▶ **WHAT YOU WILL DO**: Convert the rows below into a numbered list, one line per item, and leave out any blank lines. Do not include the pictures.

[Rows on target coordinates]
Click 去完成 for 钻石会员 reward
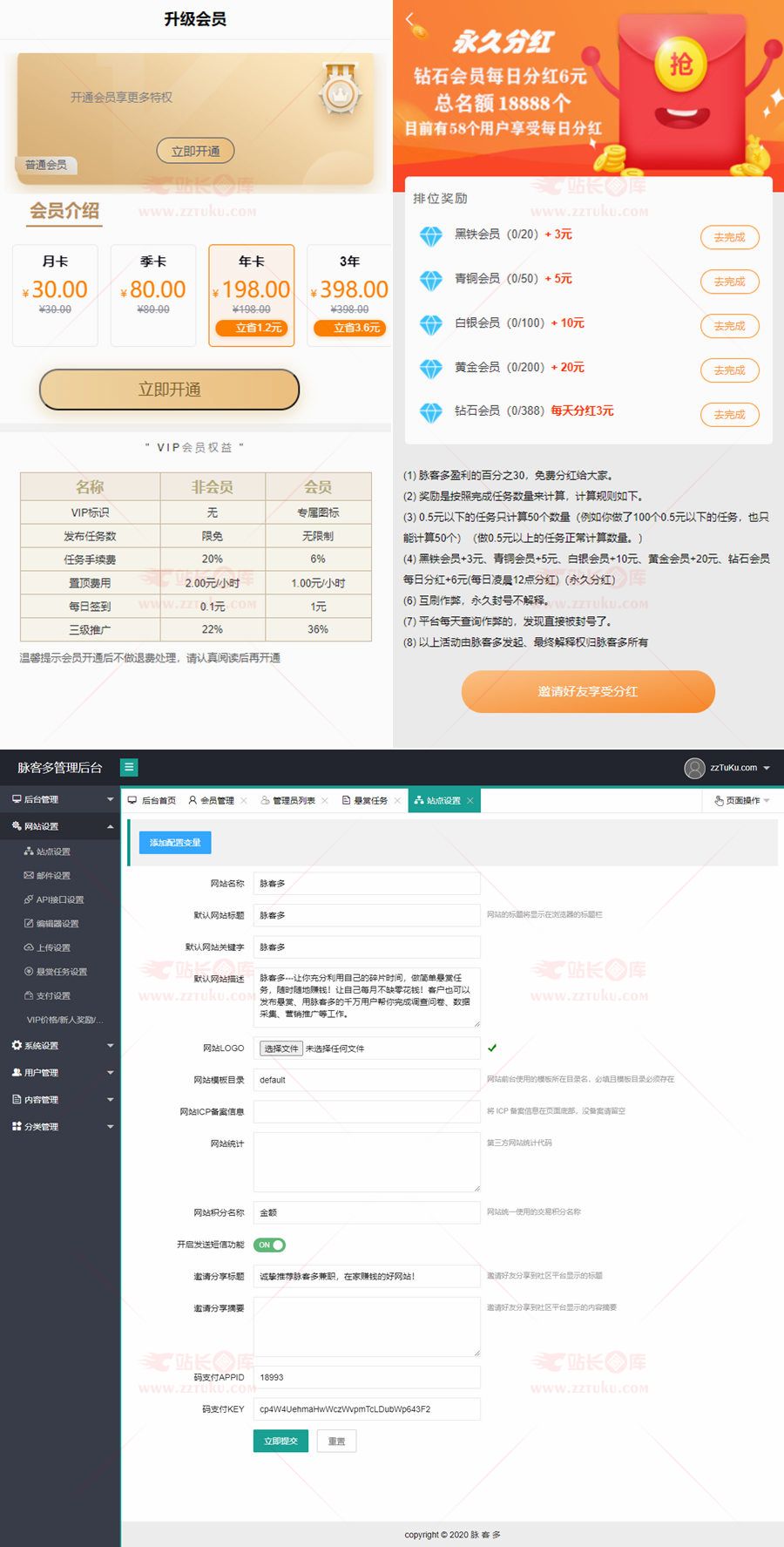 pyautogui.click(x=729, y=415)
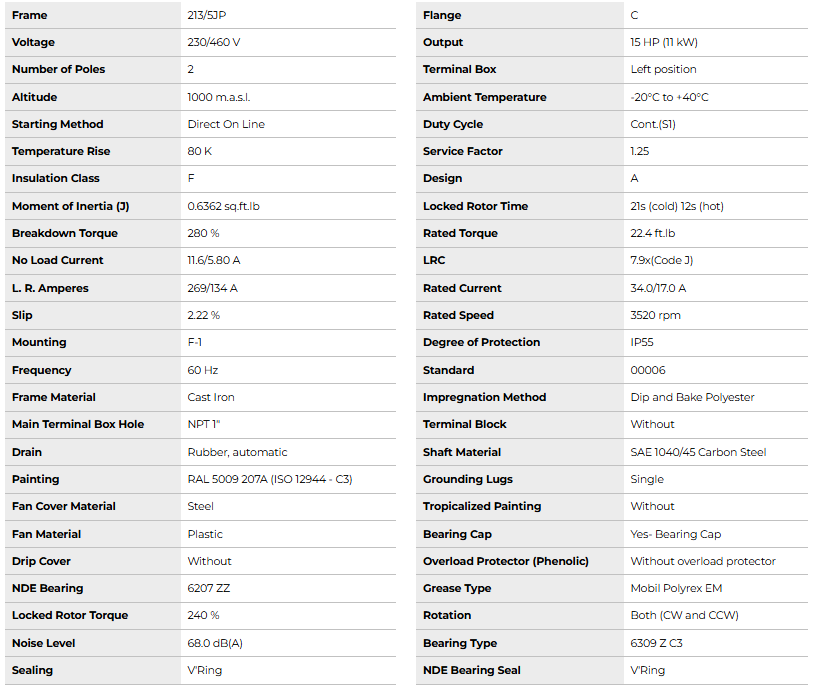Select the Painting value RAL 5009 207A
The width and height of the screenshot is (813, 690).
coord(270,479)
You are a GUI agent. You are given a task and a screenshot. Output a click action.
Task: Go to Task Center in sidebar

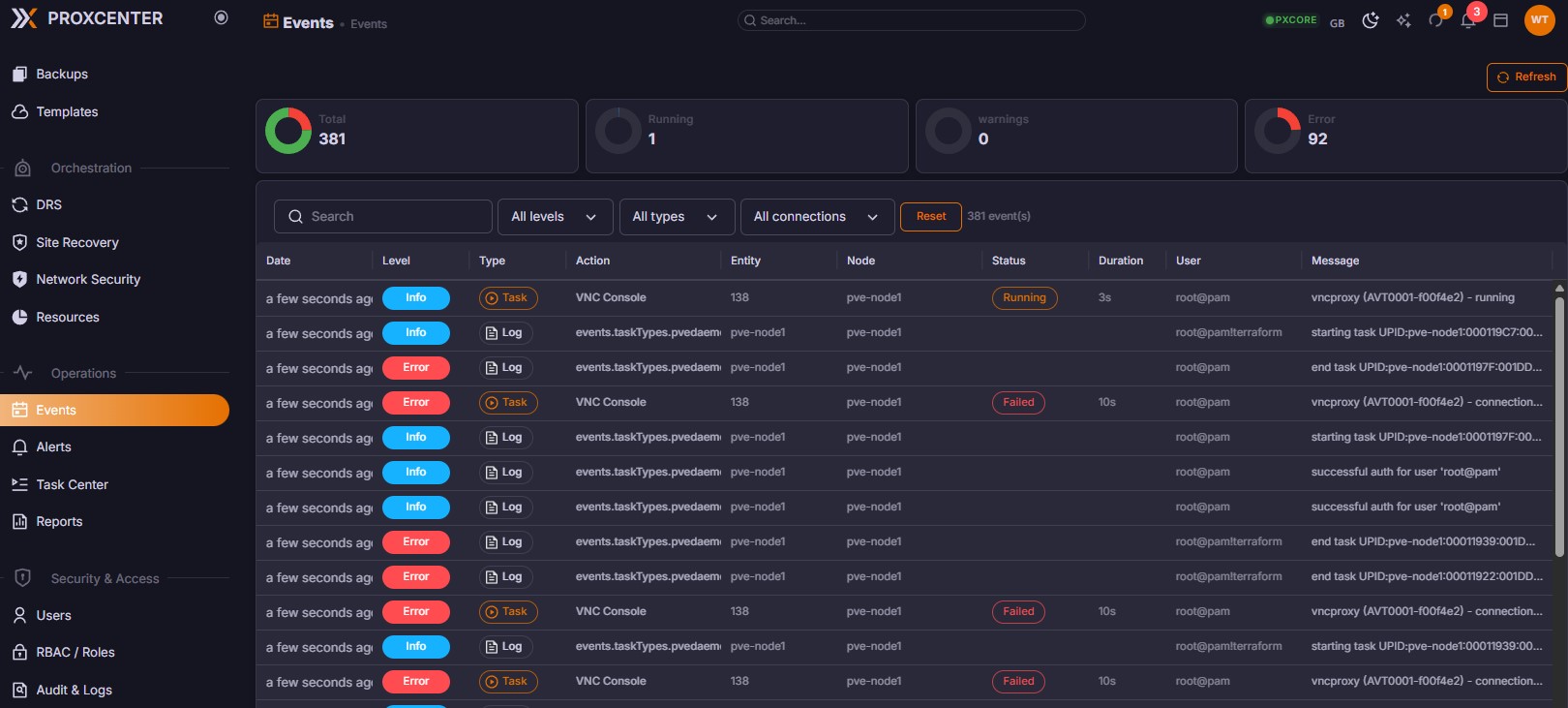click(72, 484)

▶ **ANSWER TO THE PROBLEM**:
1. Click 去完成 for 钻石会员 reward
2.  pyautogui.click(x=729, y=415)
3. Select the Painting value RAL 5009 207A
4. The width and height of the screenshot is (813, 690).
5. coord(270,479)
6. You are a GUI agent. You are given a task and a screenshot. Output a click action.
7. Task: Go to Task Center in sidebar
8. click(72, 484)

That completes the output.